EXERCISE OBJECTIVE. Please set down the entries below once more, exactly.

EXERCISE DATA.
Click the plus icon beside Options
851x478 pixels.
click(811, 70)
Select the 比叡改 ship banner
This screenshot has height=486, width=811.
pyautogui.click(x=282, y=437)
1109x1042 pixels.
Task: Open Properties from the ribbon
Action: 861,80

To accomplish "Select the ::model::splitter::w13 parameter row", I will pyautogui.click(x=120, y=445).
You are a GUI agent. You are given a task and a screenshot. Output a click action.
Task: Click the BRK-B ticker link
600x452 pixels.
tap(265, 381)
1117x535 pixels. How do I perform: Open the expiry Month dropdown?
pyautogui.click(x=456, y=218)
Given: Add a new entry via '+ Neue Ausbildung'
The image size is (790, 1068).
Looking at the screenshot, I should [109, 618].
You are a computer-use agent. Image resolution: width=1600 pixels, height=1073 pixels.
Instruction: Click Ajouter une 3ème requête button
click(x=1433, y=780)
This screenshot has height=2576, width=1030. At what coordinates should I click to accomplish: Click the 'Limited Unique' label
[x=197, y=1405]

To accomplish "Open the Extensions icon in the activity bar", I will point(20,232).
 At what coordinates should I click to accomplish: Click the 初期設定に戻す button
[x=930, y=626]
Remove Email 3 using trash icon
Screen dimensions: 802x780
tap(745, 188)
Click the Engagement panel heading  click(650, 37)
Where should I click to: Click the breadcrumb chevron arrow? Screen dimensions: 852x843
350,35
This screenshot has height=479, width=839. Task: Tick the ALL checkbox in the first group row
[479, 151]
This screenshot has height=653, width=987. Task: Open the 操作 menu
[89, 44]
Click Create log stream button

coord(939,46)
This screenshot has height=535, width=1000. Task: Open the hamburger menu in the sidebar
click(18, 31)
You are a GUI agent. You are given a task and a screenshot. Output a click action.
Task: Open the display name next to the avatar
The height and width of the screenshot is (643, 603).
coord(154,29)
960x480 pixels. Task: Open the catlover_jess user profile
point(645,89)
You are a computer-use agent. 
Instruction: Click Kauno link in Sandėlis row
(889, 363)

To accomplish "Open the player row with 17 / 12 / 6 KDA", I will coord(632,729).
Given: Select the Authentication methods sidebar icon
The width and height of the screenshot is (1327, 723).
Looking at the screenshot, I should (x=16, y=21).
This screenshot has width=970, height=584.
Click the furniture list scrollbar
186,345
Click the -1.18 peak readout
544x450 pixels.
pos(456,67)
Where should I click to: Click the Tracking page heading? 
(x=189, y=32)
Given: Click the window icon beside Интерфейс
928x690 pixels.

SOLUTION TO THIS TASK.
Click the plus icon beside Options
851x478 pixels.
click(811, 70)
Select the 比叡改 ship banner
This screenshot has height=486, width=811.
pyautogui.click(x=282, y=437)
1109x1042 pixels.
Task: Open Properties from the ribbon
Action: 861,80

To accomplish "Select the ::model::splitter::w13 parameter row", I will pyautogui.click(x=120, y=445).
You are a GUI agent. You are given a task and a screenshot. Output a click action.
Task: Click the BRK-B ticker link
600x452 pixels.
tap(265, 381)
1117x535 pixels. How do I perform: Open the expiry Month dropdown?
pyautogui.click(x=456, y=218)
Given: Add a new entry via '+ Neue Ausbildung'
The image size is (790, 1068).
Looking at the screenshot, I should [109, 618].
You are a computer-use agent. Image resolution: width=1600 pixels, height=1073 pixels.
Instruction: Click Ajouter une 3ème requête button
click(x=1433, y=780)
This screenshot has height=2576, width=1030. At what coordinates should I click to accomplish: Click the 'Limited Unique' label
[x=197, y=1405]

To accomplish "Open the Extensions icon in the activity bar", I will point(20,232).
 At what coordinates should I click to accomplish: Click the 初期設定に戻す button
[x=930, y=626]
Remove Email 3 using trash icon
Screen dimensions: 802x780
tap(745, 188)
Click the Engagement panel heading  click(650, 37)
Where should I click to: Click the breadcrumb chevron arrow? Screen dimensions: 852x843
350,35
This screenshot has height=479, width=839. Task: Tick the ALL checkbox in the first group row
[479, 151]
This screenshot has height=653, width=987. Task: Open the 操作 menu
[89, 44]
Click Create log stream button

coord(939,46)
This screenshot has height=535, width=1000. Task: Open the hamburger menu in the sidebar
click(18, 31)
You are a GUI agent. You are given a task and a screenshot. Output a click action.
Task: Open the display name next to the avatar
The height and width of the screenshot is (643, 603).
coord(154,29)
960x480 pixels. Task: Open the catlover_jess user profile
point(645,89)
You are a computer-use agent. 
Instruction: Click Kauno link in Sandėlis row
(889, 363)

To accomplish "Open the player row with 17 / 12 / 6 KDA", I will coord(632,729).
Given: Select the Authentication methods sidebar icon
The width and height of the screenshot is (1327, 723).
Looking at the screenshot, I should (x=16, y=21).
This screenshot has width=970, height=584.
Click the furniture list scrollbar
186,345
Click the -1.18 peak readout
544x450 pixels.
pos(456,67)
Where should I click to: Click the Tracking page heading? 
(x=189, y=32)
Given: Click the window icon beside Интерфейс
928x690 pixels.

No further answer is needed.